46岁,男性患者,15年前诊断为crohn's病。因下消化道出血于4月28日入院急入院。
入院后经积极保守治疗,消化道出血一度缓解,但于5月4日再次出现,而且在快速输血的前提下血色素降至3克。结肠镜提示近全结肠病变,升结肠深溃疡。因持续出血保守治疗无效,经多科会诊并向家属详细交待病情后,于5月4日凌晨将病人接进手术室。当时患者低血容量休克,多巴胺维持入室血压70/50mmHg,手术当天病人激素用量为琥珀酸氢考300mg。
术中探查:腹腔内大量脓血性腹水约2000ml,升结肠病变已累及近浆膜层,术中行近全结肠切除(保留乙状结肠,根据术中结肠镜结果),末端回肠造瘘。因激素用量太大,患者贫血、低蛋白的状态,没有选择术中一期吻合,后患者带气管插管返ICU病房。
患者于6日上午由ICU病房转回我们病房,目前低蛋白血症,血色素9克,Tmax:38.8,血压平稳,腹部没有腹膜炎体征,每日引流量约400ml,为腹水,尚清亮,造瘘口准备今日开放,激素用量减为150mg/每天。

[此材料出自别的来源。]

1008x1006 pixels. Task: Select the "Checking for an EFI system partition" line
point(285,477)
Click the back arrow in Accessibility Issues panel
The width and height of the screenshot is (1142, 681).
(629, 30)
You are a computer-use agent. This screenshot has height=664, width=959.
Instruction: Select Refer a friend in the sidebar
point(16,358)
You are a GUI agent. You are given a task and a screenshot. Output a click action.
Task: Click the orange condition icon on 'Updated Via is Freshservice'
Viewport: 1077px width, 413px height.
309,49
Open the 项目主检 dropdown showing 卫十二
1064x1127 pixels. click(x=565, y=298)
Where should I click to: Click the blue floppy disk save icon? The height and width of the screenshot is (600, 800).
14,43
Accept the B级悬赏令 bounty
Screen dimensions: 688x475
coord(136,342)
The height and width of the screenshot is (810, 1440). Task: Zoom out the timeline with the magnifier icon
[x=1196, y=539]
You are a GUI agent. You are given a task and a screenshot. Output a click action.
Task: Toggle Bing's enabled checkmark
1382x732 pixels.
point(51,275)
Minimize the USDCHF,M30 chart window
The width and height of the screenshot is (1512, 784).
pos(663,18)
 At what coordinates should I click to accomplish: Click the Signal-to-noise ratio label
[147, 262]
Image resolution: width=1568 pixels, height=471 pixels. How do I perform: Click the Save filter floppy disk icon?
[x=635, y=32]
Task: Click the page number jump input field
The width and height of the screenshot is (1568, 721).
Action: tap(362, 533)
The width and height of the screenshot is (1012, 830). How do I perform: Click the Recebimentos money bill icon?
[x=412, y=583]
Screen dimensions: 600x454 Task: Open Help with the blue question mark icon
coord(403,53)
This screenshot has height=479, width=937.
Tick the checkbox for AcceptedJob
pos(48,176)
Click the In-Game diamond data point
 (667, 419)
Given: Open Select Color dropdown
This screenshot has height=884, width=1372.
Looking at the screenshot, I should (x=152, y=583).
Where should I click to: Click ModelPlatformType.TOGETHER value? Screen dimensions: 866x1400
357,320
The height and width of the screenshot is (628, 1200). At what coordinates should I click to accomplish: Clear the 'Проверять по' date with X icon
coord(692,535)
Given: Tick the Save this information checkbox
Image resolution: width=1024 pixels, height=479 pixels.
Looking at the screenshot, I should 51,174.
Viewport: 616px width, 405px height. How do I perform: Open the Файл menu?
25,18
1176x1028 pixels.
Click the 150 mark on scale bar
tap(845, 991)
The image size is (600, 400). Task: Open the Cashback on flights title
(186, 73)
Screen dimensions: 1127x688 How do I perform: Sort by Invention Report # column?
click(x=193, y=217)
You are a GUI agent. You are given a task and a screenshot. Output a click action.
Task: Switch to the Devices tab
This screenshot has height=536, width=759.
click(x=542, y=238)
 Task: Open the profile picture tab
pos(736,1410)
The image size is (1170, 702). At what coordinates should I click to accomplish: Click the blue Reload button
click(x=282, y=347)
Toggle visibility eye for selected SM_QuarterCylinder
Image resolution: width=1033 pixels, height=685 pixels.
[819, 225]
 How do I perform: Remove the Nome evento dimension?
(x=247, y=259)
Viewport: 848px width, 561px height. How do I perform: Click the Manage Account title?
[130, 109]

这个病例在经历过的急诊手术病例中并没有很多的特殊性,今天纪录下来的主要原因还是来自于整个抢救过程中众多科室多科协作的配合以及来自于家属的积极的治疗态度。这样的一台急诊手术需要抢救室、麻醉科、基本外科、消化内科以及ICU多科的统一合作和密切衔接,整个抢救过程的井井有条和急而不乱是获得良好结果的关键,每一步都需要提前想到可能出现的危险。